Les projets CAMAC nos 185717, 185081, 186102 et 184966 ont bénéficié de dérogations. Ils ont été présentés à la municipalité entre avril 2018 et avril 2019 et font partie de ce que la municipalité a qualifié de "phase transitoire", soit une période durant laquelle il a fallu informer du changement et le faire appliquer. Il s'agit d'une explication plausible qui permet de comprendre pourquoi ces projets ont continué à bénéficier de la dérogation. Il n'y a rien d'insolite à une telle phase de transition.

Pour les projets postérieurs CAMAC nos 191196, 191254, 192454, et 200273 la municipalité explique qu'ils sont conformes à l'art. 16 al. 1 RPCA et qu'une dérogation a été accordée s'agissant des baies vitrées au rez-de-chaussée (art. 16 al. 2 RPCA). Il n'y a pas lieu de mettre en doute ces explications.

S'agissant du dossier CAMAC no 195640, il constituait une situation particulière dans la mesure où il s'agissait de la rénovation d'une maison existante.

Concernant les dossiers CAMAC nos 205267, 205270, 205273, 205275, 205280, et 205284, les dérogations aux fenêtres ont été refusées et les permis n'ont pas été délivrés.

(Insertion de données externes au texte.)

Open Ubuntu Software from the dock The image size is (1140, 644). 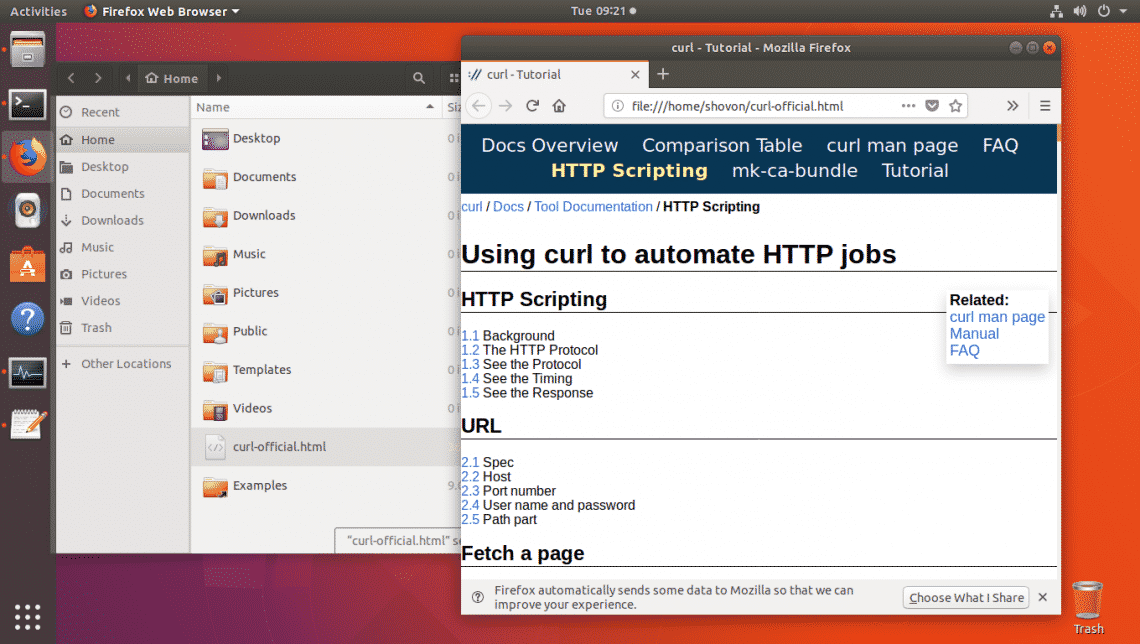click(27, 265)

Le tribunal de céans n'ayant pas de raison de mettre en doute la véracité de ces informations et compte tenu de ces explications précises et parfaitement compréhensibles, il n'y a pas lieu de soupçonner, sans autre élément tangible, que la décision attaquée constituerait une inégalité de traitement dont la recourante pourrait se prévaloir. On relèvera d'ailleurs que, dans son courrier du 13 avril 2022, l'autorité intimée s'est déterminée sur chacune des procédures d'autorisation pointées par la recourante et a justifié, une à une, les éventuelles dérogations octroyées. Alors qu'une copie de ce document a été adressée au conseil de la recourante le 19 avril 2022, les explications fournies n'ont suscité aucune réaction ni contestation de sa part.

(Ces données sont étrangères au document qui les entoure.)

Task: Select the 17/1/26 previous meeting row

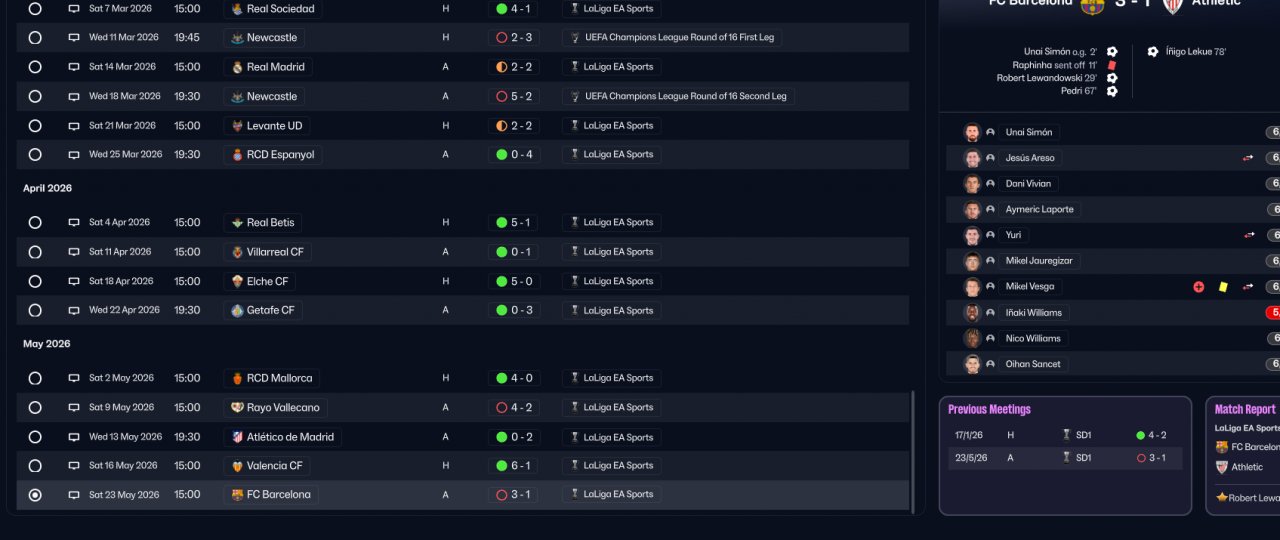Action: click(1065, 436)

On ajoutera au demeurant, que la municipalité s'est déclarée disposée, à l'instar de plusieurs autres permis délivrés après 2019, à tolérer, dans le projet de la recourante, une dérogation s'agissant du rez-de-chaussée, de sorte qu'elle ne saurait se prévaloir d'une inégalité de traitement à cet égard non plus.

6.                      Il ressort de ce qui précède que c'est à juste titre que la municipalité a refusé le permis de construire. Les motifs qui précédent entraînent le rejet du recours et la confirmation de la décision attaquée. Un émolument de justice sera mis à la charge de la recourante qui succombe (art. 49 al. 1 LPA-VD; art. 4 al. 1 du tarif du 28 avril 2015 des frais judiciaires et des dépens en matière administrative [TFJDA; BLV 173.36.5.1). Il n'y a pas lieu à l'allocation de dépens.

 

 

Par ces motifs
la Cour de droit administratif et public
du Tribunal cantonal
arrête:

 

I.                       Le recours est rejeté.

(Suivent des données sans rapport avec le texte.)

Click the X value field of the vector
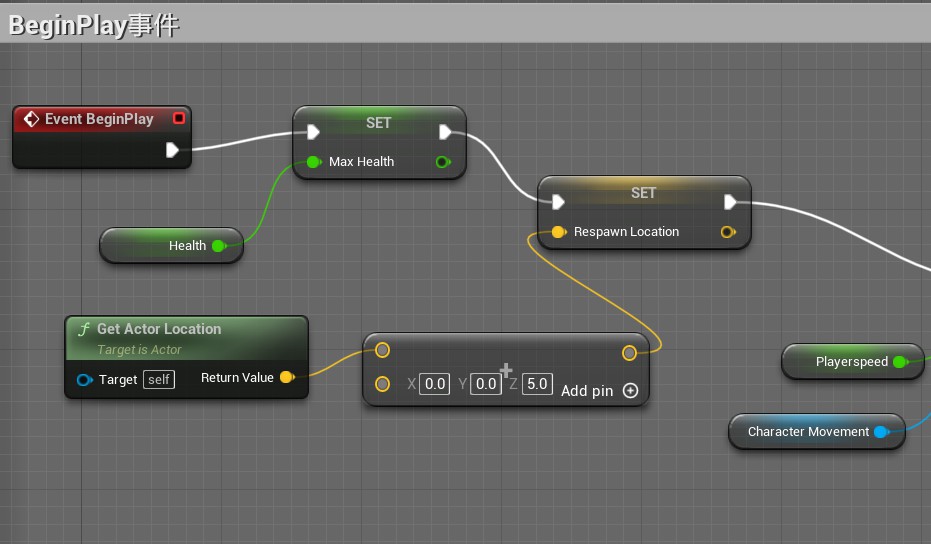This screenshot has height=544, width=931. tap(434, 384)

II.                      La décision de la Municipalité de Pomy 30 novembre 2021 est confirmée.

III.                    Un émolument de 3'000 (trois mille) francs est mis à la charge de A.________.

IV.                    Il n'y a pas lieu à l'allocation de dépens.

 

 

Lausanne, le 1er juin 2022

 

Le président:

 

 

Le présent arrêt est communiqué aux destinataires de l'avis d'envoi ci-joint.

Il peut faire l'objet, dans les trente jours suivant sa notification, d'un recours au Tribunal fédéral (Tribunal fédéral suisse, 1000 Lausanne 14). Le recours en matière de droit public s'exerce aux conditions des articles 82 ss de la loi du 17 juin 2005 sur le Tribunal fédéral (LTF – RS 173.110), le recours constitutionnel subsidiaire à celles des articles 113 ss LTF. Le mémoire de recours doit être rédigé dans une langue officielle, indiquer les conclusions, les motifs et les moyens de preuve, et être signé. Les motifs doivent exposer succinctement en quoi l’acte attaqué viole le droit. Les pièces invoquées comme moyens de preuve doivent être jointes au mémoire, pour autant qu’elles soient en mains de la partie; il en va de même de la décision attaquée.